President Obama chastised Republicans in remarks Thursday at the White House, noting the bill includes ideas from both parties and is deficit-neutral. “A majority of senators are in favor of the bill, and yet the obstruction continues,” the president said. “It’s obstruction that stands in the way of small-business owners getting the loans and the tax cuts that they need to prosper. It’s obstruction that defies common sense.”

Senate Republican leaders have said they don’t oppose the core of the bill but object to extraneous spending that Democrats have added to it. They also protested Democrats’ refusal to consider more than three GOP amendments to the bill.

“It was very clear from the beginning there was a path for this bill to pass with a broad bipartisan majority,” the Senate minority leader, Mitch McConnell (R-Ky.), said in a floor speech last month.

Democrats, he said, have been “adding either controversial or completely unrelated matters to this bill — all to avoid any real debate and to avoid voting on Republican amendments.”

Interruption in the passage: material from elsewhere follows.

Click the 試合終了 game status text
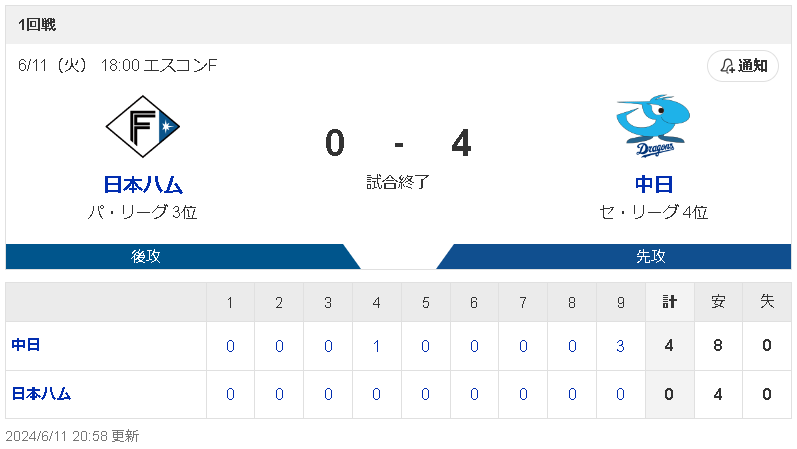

The focus on small business heading into the fall campaign is a time-honored political strategy, as Democrats reach for a constituency that has long been a popular ally of both parties. But Democrats have struggled to command attention to the bread-and-butter issues they have highlighted during the August recess, hampered by negative economic data and the distraction caused by the debate over a proposed Islamic center near Ground Zero.